At December 31, 2025, the Company maintained invested assets and cash and cash equivalents that are subject to ceded reinsurance arrangements with third parties of $8.2 billion, which included cash and cash equivalents of $1.0 billion.
MLIC - 75


Metropolitan Life Insurance Company
(A Wholly-Owned Subsidiary of MetLife, Inc.)
Notes to the Consolidated Financial Statements — (continued)
10. Investments (continued)
Collectively Significant Equity Method Investments
The Company held equity method investments of $14.3 billion at December 31, 2025, comprised primarily of OLPI, REJV and real estate funds, tax equity and renewable energy partnerships and an operating joint venture. The Company’s maximum exposure to loss related to these equity method investments was limited to the carrying value of these investments plus $2.6 billion of unfunded commitments at December 31, 2025.
As described in Note 1, the Company generally recognizes its share of earnings in its equity method investments within net investment income using a three-month lag in instances where the investee’s financial information is not sufficiently timely or when the investee’s reporting period differs from the Company’s reporting period. Aggregate net investment income from these equity method investments exceeded 10% of the Company’s consolidated pre-tax income (loss) for two of the three most recent annual periods: 2025 and 2024.
────────────────────────────────────────
Problem requirements: Rewrite the passage of the investments note starting at "Collectively Significant Equity" and ending at "December 31, 2025.", changing "unfunded commitments" to "unfunded obligations".

Data section:
────────────────────────────────────────
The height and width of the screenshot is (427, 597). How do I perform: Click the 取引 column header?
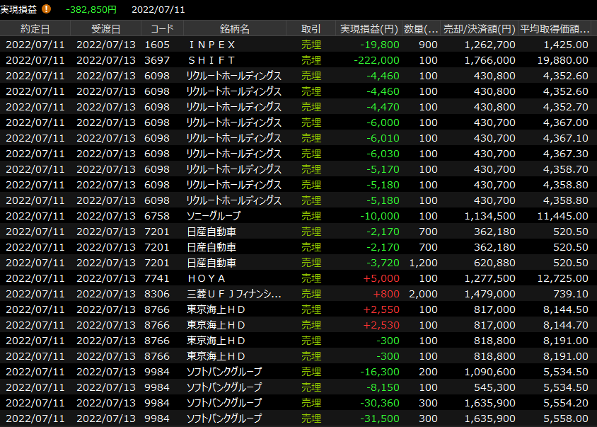point(311,29)
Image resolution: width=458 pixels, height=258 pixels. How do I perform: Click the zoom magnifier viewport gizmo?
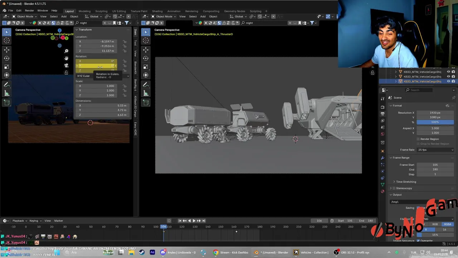[66, 51]
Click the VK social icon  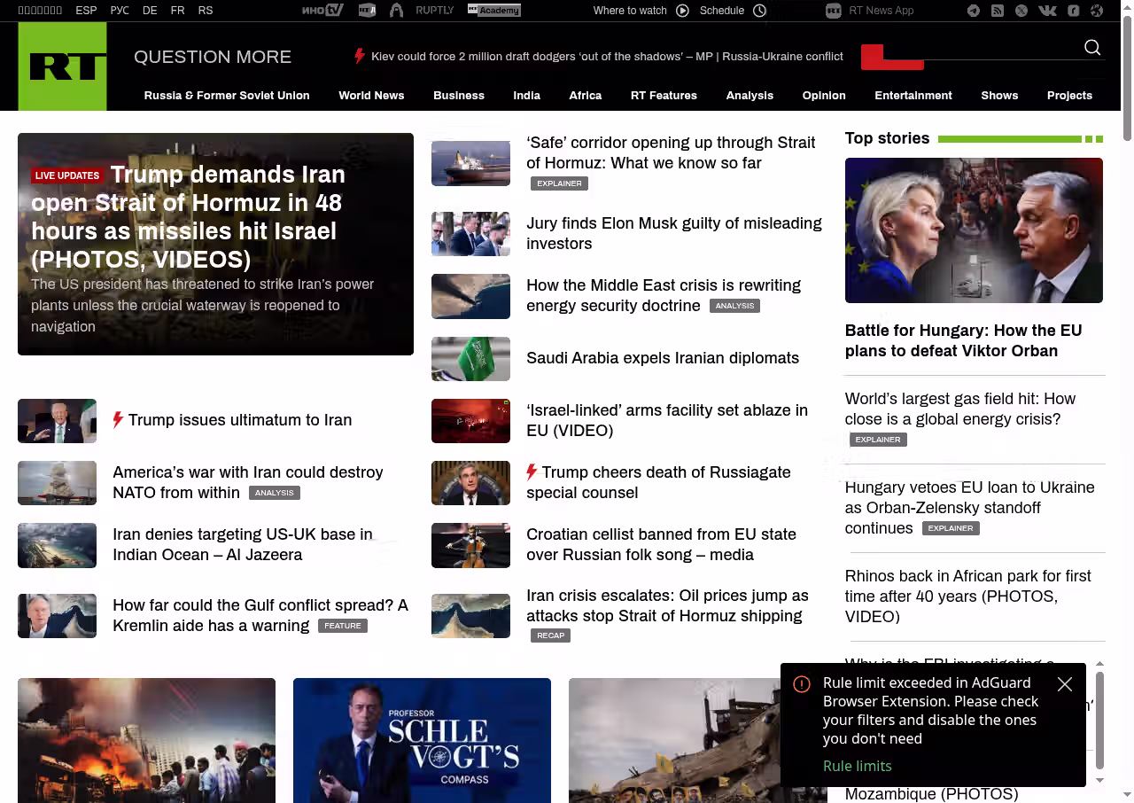(1047, 11)
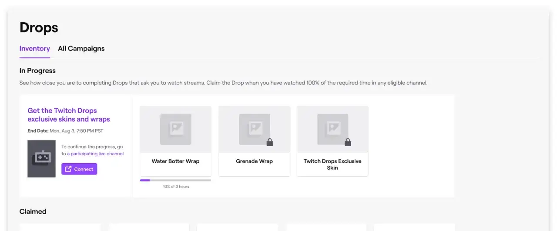The width and height of the screenshot is (557, 231).
Task: Select the Twitch Drops Exclusive Skin name
Action: (332, 164)
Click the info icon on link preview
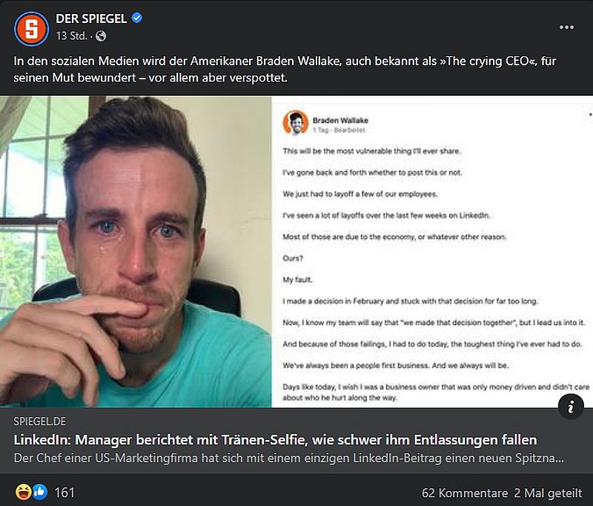The image size is (593, 506). coord(571,406)
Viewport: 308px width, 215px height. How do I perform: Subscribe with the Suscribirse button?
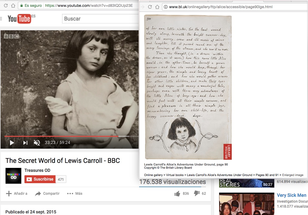click(x=40, y=179)
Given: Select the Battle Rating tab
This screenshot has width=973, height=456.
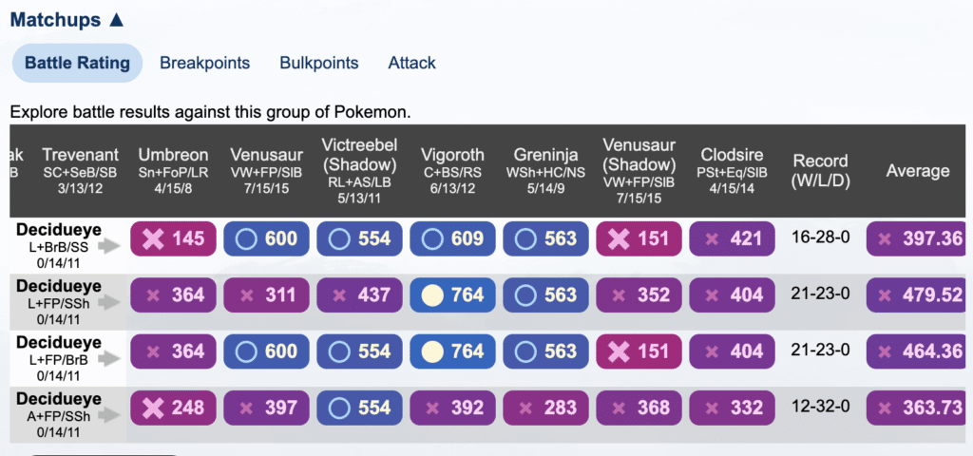Looking at the screenshot, I should tap(78, 63).
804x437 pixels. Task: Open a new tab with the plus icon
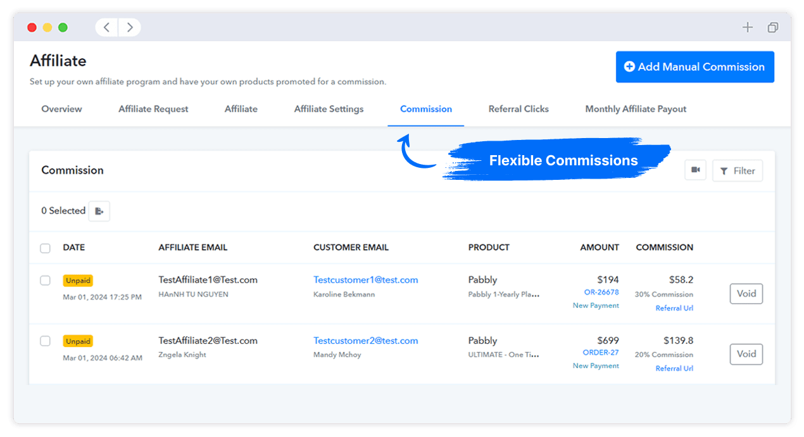tap(747, 27)
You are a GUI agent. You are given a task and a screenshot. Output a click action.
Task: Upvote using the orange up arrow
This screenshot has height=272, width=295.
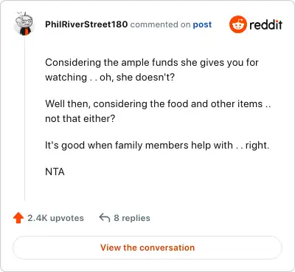(18, 218)
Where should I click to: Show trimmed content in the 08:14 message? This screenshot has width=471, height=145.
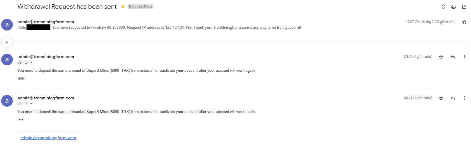click(21, 119)
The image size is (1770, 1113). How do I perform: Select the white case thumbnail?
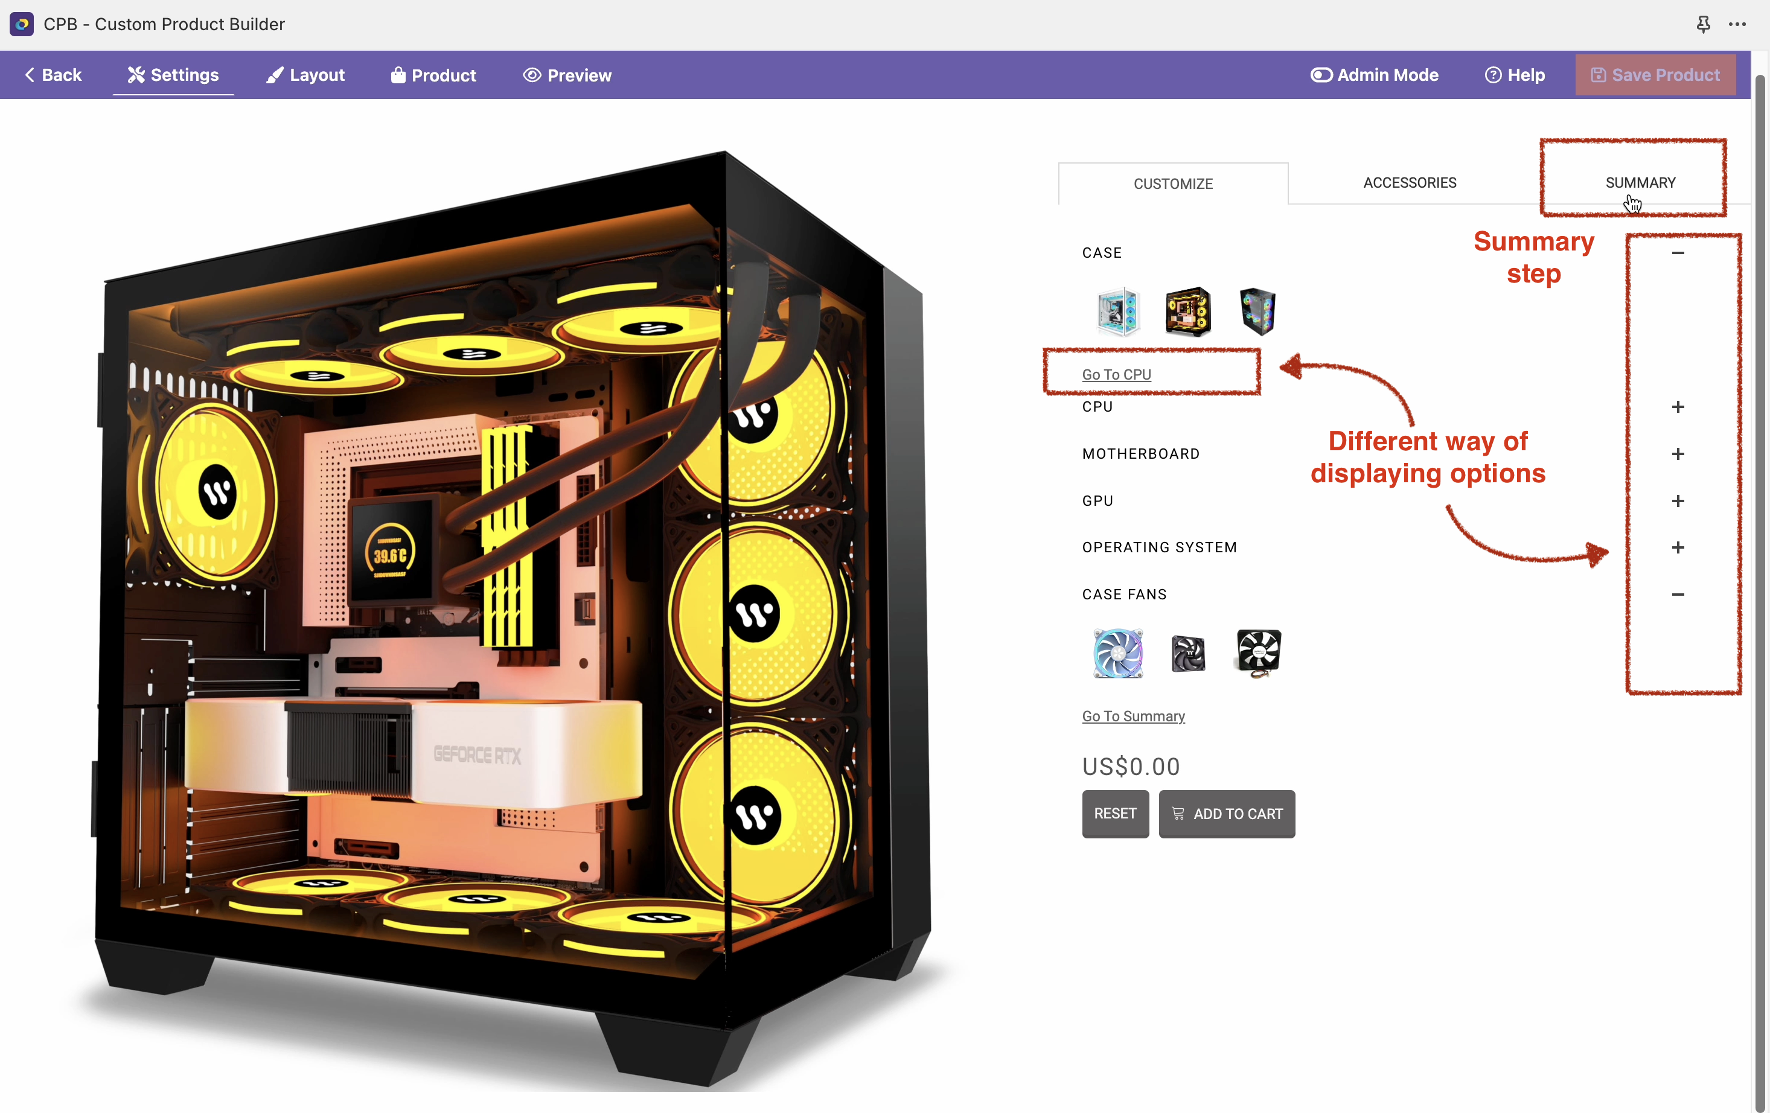tap(1117, 312)
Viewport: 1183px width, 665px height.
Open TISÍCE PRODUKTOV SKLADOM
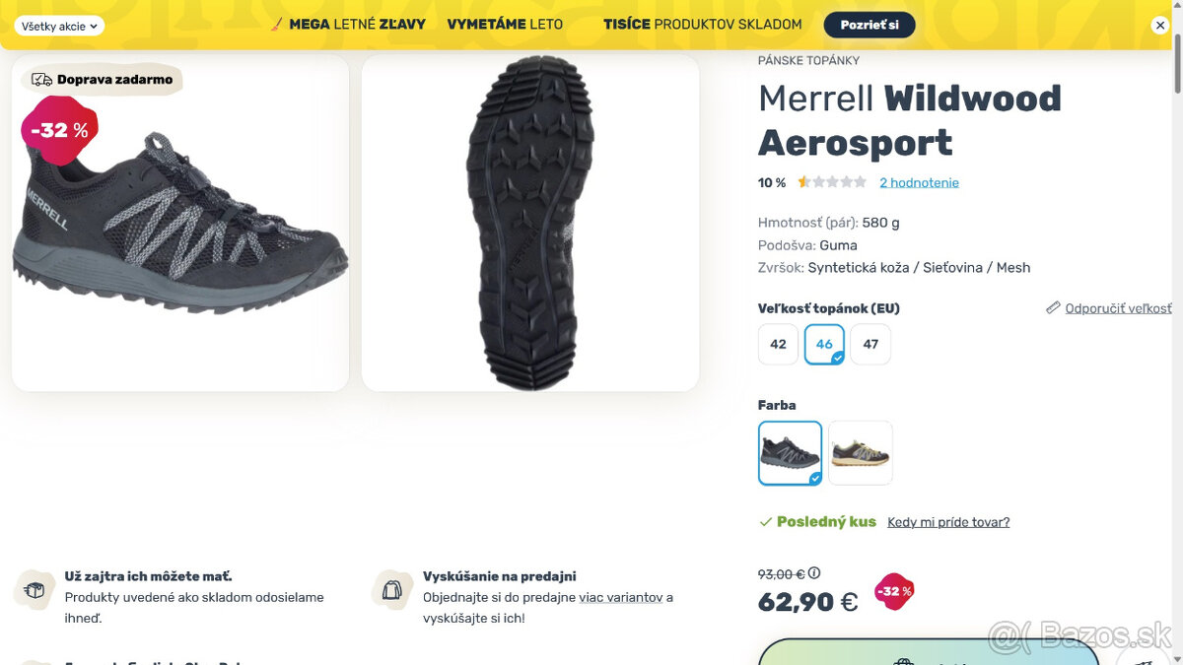click(702, 24)
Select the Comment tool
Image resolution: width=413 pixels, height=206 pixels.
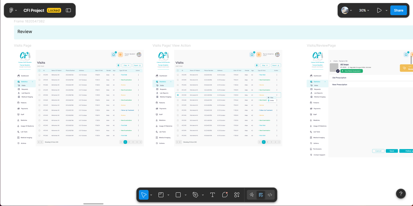click(x=225, y=195)
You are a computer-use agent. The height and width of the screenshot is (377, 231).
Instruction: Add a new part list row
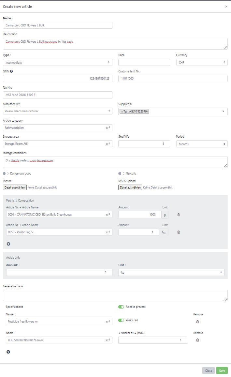coord(8,244)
────────────────────────────────────────
Completed exercise:
Collectively Significant Equity Method Investments
The Company held equity method investments of $14.3 billion at December 31, 2025, comprised primarily of OLPI, REJV and real estate funds, tax equity and renewable energy partnerships and an operating joint venture. The Company’s maximum exposure to loss related to these equity method investments was limited to the carrying value of these investments plus $2.6 billion of unfunded obligations at December 31, 2025.